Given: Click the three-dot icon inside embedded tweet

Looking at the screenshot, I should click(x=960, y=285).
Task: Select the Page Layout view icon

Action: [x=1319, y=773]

* * *

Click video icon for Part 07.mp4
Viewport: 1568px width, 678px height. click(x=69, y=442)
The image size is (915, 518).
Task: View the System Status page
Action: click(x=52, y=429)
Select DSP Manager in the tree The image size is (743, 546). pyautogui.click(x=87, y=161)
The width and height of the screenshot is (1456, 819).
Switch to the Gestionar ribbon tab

_Exercise task_
Quote everything from the line containing "Given: Click the" down to the line containing "Action: [x=1319, y=773]" in the listing, both of those lines included.

_Output of the exercise_
Given: Click the three-dot icon inside embedded tweet

Looking at the screenshot, I should click(x=960, y=285).
Task: Select the Page Layout view icon

Action: [x=1319, y=773]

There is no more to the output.